Le colonel Charybde/Cathcart et le lieutenant Scylla/Korn attendent et jubilent la bouche ouverte à l’idée de mâchonner les os croustillants de leurs sous-fifres. Notre premier, porc arrogant, reçoit littéralement sur le seul trône qu’il mérite. Notre deuxième, le roquet autoritaire ganté de cuir noir, pue férocement le nazi. On parle bien de l’armée américaine ? Plus si sûr. Le major Major lui-même n’arrive pas à se décider : avec ou sans moustache ? Roosevelt, Churchill, Staline ? Les portraits valsent au mur de son office, au fil des prises. Quant à Milo, les dents blanches et l’haleine fraîche : on lui donnerait le bon dieu sans confession. Trop de coton importé ? Pas de problème ! Pour nous, Milo se débarrasse du superflu : en faisant pilonner la moitié de la base, dans une débauche du feu de l’Enfer. Après la hiérarchie : la raison d’Etat, l’économie. Pas de bras de fer réussi sans gabegie de matériel, sans sacrifice de chair humaine. La victime idéale : l’agneau frisé Nately. C’est sa pute qui va être mécontente ! Ils avaient prévu de se marier, Nately voulait la ramener aux Etats-Unis, elle y aurait eu une vie plus honorable, plus hygiénique. Le Paradis !
 
 

On aura beau se murer derrière nos livres d’histoire, on n’empêchera pas la putain italienne de vociférer… Assassino ! Tarantino n’a rien inventé récemment, en couronnant d’épines peu catholiques la gloriole des américains. Il a juste un peu forci le trait. La défaite aux salauds, la victoire aux bâtards ! Il n’y a pas de guerre propre. L’ennemi, où est-il ? Dans Catch 22, c’est l’armée, elle-même.

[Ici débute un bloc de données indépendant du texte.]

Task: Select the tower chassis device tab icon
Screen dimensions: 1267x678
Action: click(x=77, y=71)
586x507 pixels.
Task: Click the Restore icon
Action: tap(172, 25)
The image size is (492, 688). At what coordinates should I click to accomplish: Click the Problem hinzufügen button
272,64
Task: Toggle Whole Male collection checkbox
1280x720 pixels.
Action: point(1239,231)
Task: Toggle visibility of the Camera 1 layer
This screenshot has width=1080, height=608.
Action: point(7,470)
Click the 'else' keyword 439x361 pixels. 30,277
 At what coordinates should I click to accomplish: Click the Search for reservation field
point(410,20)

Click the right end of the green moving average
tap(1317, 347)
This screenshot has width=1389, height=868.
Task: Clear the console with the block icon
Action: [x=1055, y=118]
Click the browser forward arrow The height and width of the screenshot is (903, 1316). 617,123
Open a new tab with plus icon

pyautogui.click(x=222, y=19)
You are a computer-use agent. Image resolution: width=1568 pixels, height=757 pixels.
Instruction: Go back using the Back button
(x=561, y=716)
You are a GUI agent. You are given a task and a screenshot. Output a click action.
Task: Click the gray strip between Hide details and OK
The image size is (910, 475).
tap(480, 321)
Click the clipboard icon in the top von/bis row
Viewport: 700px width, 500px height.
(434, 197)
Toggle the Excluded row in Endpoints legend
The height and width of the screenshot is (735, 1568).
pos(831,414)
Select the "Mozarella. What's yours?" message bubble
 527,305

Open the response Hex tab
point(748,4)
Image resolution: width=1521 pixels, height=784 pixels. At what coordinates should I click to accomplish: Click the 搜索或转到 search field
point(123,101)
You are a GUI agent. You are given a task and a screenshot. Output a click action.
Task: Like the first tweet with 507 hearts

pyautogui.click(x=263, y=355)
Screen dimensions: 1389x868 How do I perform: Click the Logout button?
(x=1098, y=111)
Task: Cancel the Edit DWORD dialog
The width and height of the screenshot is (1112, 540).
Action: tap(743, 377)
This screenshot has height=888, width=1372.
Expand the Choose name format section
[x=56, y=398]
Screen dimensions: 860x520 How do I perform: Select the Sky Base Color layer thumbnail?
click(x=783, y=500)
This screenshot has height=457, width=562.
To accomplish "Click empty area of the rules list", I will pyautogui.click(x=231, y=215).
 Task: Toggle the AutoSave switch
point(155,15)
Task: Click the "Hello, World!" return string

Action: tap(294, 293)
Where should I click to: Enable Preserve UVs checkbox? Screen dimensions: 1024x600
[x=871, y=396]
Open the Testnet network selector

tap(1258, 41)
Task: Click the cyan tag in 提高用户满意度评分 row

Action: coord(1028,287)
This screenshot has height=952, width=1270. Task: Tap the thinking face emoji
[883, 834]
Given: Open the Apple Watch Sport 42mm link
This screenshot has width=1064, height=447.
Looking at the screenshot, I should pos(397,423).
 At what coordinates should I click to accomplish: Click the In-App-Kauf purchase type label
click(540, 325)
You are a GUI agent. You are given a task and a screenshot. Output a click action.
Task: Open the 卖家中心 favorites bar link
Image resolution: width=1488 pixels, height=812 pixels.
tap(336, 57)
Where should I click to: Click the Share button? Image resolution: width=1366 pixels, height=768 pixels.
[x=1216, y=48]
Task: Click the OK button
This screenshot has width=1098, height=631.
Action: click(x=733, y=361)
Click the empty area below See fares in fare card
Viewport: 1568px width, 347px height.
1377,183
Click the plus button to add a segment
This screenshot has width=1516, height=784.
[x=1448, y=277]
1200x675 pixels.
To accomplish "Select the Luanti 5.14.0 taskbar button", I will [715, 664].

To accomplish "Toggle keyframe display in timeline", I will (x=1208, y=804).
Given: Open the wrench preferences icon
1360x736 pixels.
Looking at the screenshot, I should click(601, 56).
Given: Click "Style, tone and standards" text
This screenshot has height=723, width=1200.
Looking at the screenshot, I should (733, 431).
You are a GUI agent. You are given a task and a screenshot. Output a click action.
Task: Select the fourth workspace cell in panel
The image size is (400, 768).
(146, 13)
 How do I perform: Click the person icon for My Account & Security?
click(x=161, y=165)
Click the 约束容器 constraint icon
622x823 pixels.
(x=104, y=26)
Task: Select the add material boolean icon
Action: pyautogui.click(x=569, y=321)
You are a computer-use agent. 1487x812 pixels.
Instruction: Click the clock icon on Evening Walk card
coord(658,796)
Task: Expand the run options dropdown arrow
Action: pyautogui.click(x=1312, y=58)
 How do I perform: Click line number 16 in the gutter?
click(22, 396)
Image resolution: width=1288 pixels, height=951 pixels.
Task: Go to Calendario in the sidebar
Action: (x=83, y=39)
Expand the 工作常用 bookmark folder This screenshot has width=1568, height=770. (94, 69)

Rome a été détruite, la Grèce a été détruite, la Perse a été détruite, l’Espagne aussi. Toutes les grandes puissances. Pourquoi pas vous ?

L’hégémonie américaine flambant neuve contre l’antique Europe ruinée. Peu de temps avant, dans un lupanar miteux, à mi chemin entre le musée et le dépotoir, le naïf Garfunkel s’entretenait avec Marcel Dalio, le marquis de la Chesnaye de la Règle du jeu – une autre histoire de chasse à courre, d’un standing plus classieux… Le Démon mettait à l’Ange le nez dans son purin puritain. On aurait presque de la sympathie pour le vieil opportuniste malsain. Mourir pour sa patrie : foutaises. Il faut être fou pour être prêt à donner sa vie à la nation. Nately l’était assez. Comme quoi, l’article 22 ne fonctionne pas si bien. Il aurait dû être suspendu … Comme quoi la raison d’Etat peut se révéler plus folle qu’un code militaire… Pour produire des héros, il faut bien s’appuyer sur les patriotes forcenés. Une armée de Yossarian, à l’esprit si critique, n’irait pas très loin.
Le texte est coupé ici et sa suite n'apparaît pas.